Das eigentliche Problem dieser Widersprüchlichkeit sind die menschlichen Vorstellungen. Die Menschen nehmen in Anspruch, etwas besonderes zu sein bis dahin, außerhalb der Naturgesetze zu stehen. Naturgesetze kennen weder gut noch schlecht. Sie sind so, wie sie sind. Alles was wir Wohlergehen oder Katastrophe nennen, sind menschliche Kategorien und Wertungen. Die zugrunde liegenden Ereignisse sind einfach so, wie sie sind und waren auch schon so, bevor es Menschen gab.
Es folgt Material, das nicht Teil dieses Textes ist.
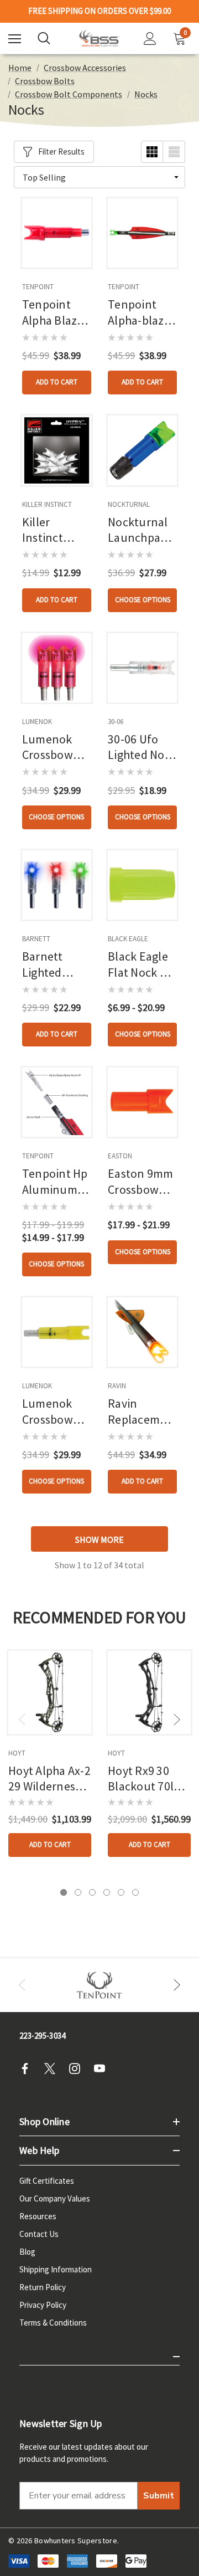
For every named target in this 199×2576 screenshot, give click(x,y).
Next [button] (177, 1719)
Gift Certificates (46, 2180)
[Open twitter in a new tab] (53, 2068)
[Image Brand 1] (99, 1985)
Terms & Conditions (53, 2322)
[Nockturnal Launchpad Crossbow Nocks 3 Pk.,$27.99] (142, 450)
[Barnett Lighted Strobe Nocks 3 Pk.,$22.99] (57, 885)
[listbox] (99, 177)
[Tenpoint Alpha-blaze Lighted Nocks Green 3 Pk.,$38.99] (142, 233)
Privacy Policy (42, 2305)
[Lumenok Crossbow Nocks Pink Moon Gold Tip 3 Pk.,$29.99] (57, 668)
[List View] (174, 152)
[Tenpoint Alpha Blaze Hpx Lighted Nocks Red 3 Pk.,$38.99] (57, 233)
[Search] (44, 38)
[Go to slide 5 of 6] (121, 1892)
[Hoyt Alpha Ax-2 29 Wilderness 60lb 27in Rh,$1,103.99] (50, 1692)
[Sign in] (150, 38)
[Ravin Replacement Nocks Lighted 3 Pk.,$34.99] (142, 1332)
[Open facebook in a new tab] (28, 2068)
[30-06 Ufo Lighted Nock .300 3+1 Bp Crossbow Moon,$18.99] (142, 668)
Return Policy (42, 2287)
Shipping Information (55, 2269)
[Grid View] (152, 152)
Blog (27, 2251)
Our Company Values (54, 2198)
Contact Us (39, 2234)
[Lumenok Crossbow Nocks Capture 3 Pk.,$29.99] (57, 1332)
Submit (158, 2496)
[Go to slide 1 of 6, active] (63, 1892)
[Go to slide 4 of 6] (106, 1892)
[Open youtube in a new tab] (103, 2068)
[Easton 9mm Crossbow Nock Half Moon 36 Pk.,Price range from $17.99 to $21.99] (142, 1102)
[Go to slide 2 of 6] (78, 1892)
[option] (99, 1985)
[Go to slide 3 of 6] (92, 1892)
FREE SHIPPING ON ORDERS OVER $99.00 (99, 11)
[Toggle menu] (14, 38)
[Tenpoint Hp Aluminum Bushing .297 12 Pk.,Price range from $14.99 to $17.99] (57, 1102)
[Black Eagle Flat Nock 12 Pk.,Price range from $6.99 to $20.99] (142, 885)
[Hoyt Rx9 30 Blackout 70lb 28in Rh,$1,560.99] (149, 1692)
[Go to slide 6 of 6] (135, 1892)
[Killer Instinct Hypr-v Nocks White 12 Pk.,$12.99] (57, 450)
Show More (99, 1539)
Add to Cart (56, 382)
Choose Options (142, 599)
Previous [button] (22, 1719)
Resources (37, 2216)
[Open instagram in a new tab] (78, 2068)
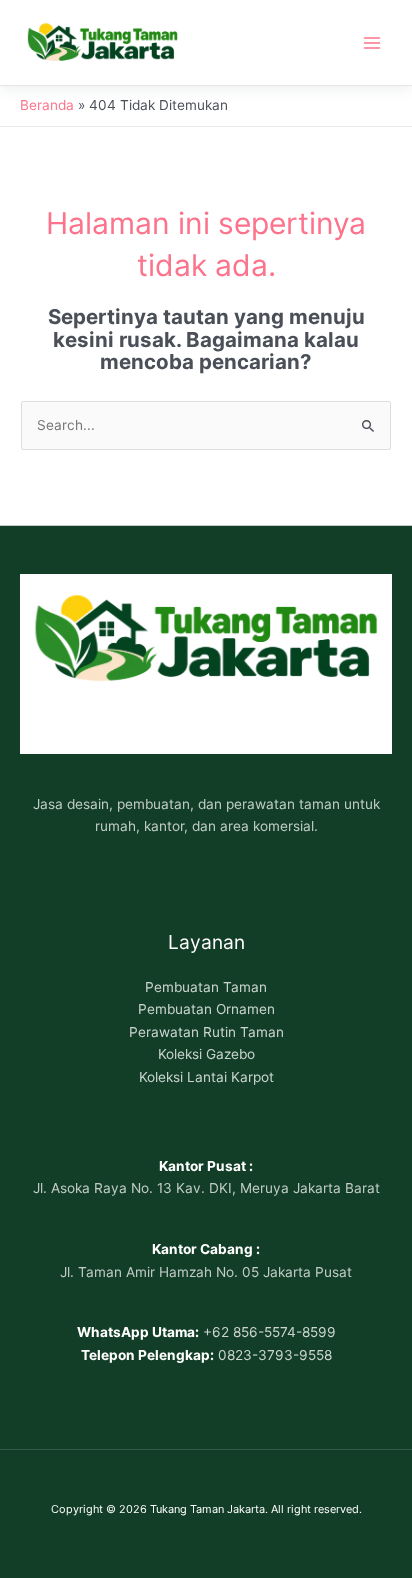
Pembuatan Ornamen (206, 1009)
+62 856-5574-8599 (269, 1332)
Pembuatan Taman (206, 987)
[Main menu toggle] (372, 42)
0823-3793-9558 (275, 1355)
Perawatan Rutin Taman (206, 1032)
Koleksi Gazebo (206, 1054)
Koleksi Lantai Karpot (206, 1077)
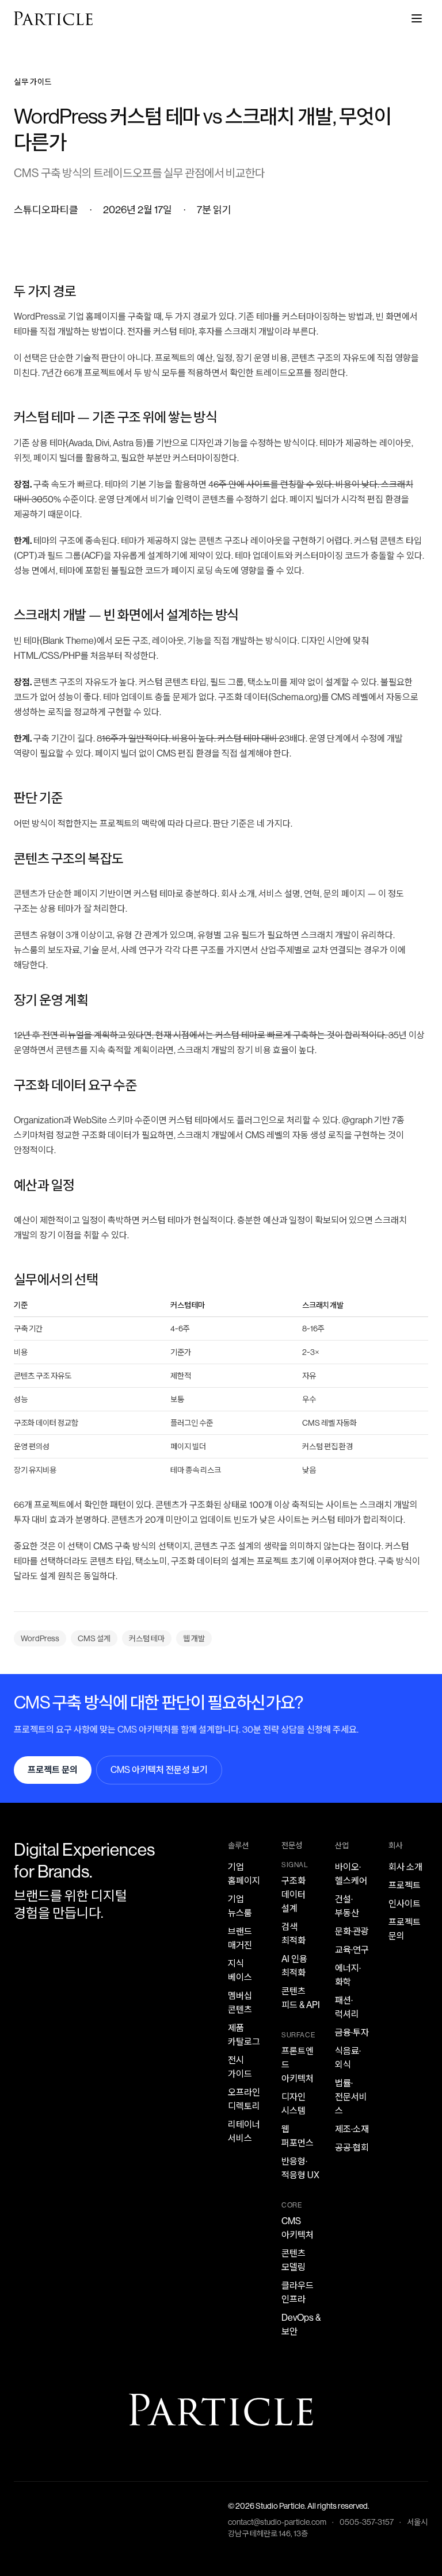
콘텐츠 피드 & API (300, 1998)
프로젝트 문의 (53, 1769)
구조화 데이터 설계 (293, 1894)
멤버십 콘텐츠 (240, 2002)
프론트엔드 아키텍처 (297, 2064)
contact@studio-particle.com (277, 2522)
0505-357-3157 (367, 2522)
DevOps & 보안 (301, 2324)
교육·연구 (352, 1949)
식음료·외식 (348, 2057)
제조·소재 (352, 2129)
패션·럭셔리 (347, 2007)
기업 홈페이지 (244, 1873)
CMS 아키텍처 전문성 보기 (159, 1769)
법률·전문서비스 (351, 2097)
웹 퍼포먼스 (297, 2136)
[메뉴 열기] (416, 18)
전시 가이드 (240, 2067)
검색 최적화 (293, 1933)
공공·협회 (352, 2147)
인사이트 (404, 1903)
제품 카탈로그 (244, 2034)
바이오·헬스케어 (351, 1873)
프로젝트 (404, 1885)
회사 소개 (405, 1866)
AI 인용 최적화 (294, 1965)
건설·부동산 (347, 1906)
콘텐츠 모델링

So schwer es auch bei persönlicher Betroffenheit (auch mir) fällt, diese Ereignisse einfach anzunehmen, sie sind nicht wegen mir oder eines anderen so, wie sie sind. Ich bin nur zufällig da bei diesen Ereignissen und darum ist Wohlergehen niemals ein Verdienst und Leiden niemals eine Strafe. Der Buddhismus sagt, das alles Festhalten-Wollen Leiden erzeugt und da ist, auch völlig ohne Religion was dran. Den Vorstellungen und Bewertungen sind sehr oft eine Form des Festhaltens, denn durchaus verständlicherweise wollen Menschen nur, dass es ihnen wohl ergeht, da dies ja der angenehmere Zustand ist. --
Man könnte über die Gotteserkenntnis Hiobs noch mehr erstaunt sein, wenn man von der Amoralität Jahwes hier zum ersten Male vernähme. Die unberechenbaren Launen und verheerenden Zornanfälle Jahwes waren aber seit alters bekannt. -- Weil Jahwe im Buch Hiob, so wie alle Religionen der damaligen Zeit sehr genau die Verfasstheit eben dieser Zeit widerspiegelt, d.h. Er kann gar nicht anders sein als alle anderen Vorstellungen seiner Zeit. -- Er erwies sich als eifersüchtiger Hüter der Moral; insbesondere war er empfindlich in Bezug auf Gerechtigkeit. Er musste daher stets als »gerecht« gepriesen werden, woran, wie es scheint, ihm nicht wenig lag. Dank diesem Umstand, bzw. dieser Eigenart, hatte er distinkte Persönlichkeit, die sich von der eines mehr oder weniger archaischen Königs nur durch den Umfang unterschied. Sein eifersüchtiges und empfindliches Wesen, das misstrauisch die treulosen Herzen der Menschen und ihre heimlichen Gedanken durchforschte, erzwang ein persönliches Verhältnis zwischen ihm und dem Menschen, der nicht anders konnte, als sich persönlich von ihm angerufen zu fühlen. Das unterschied Jahwe wesentlich vom allwaltenden Vater Zeus, der wohlwollend und etwas detachiert die Ökonomie der Welt auf altgeheiligten Bahnen abrollen ließ und nur das Unordentliche bestrafte. Er moralisierte nicht, sondern waltete instinkthaft. Von den Menschen wollte er nichts, als die ihm gebührenden Opfer; mit ihnen wollte er schon gar nichts, denn er hatte keine Pläne mit ihnen. Vater Zeus ist zwar eine Gestalt, aber keine Persönlichkeit. Jahwe dagegen lag es an den Menschen. Sie waren ihm sogar ein Anliegen erster Ordnung. Er brauchte sie, wie sie ihn brauchten, dringlich und persönlich. Zeus konnte zwar auch Donnerkeile schmettern, aber nur auf einzelne unordentliche Frevler. Gegen die Menschheit im Ganzen hatte er nichts einzuwenden. Sie interessierte ihn auch nicht besonders. Jahwe dagegen konnte sich maßlos über die Menschen als Genus und als Individuum aufregen, wenn sie sich nicht so benahmen, wie er wünschte und erwartete, ohne sich dabei allerdings je Rechenschaft darüber zu geben, dass es ja in seiner Allmacht gelegen hätte, etwas besseres zu erschaffen, als diese »irden schlechten Töpfe«.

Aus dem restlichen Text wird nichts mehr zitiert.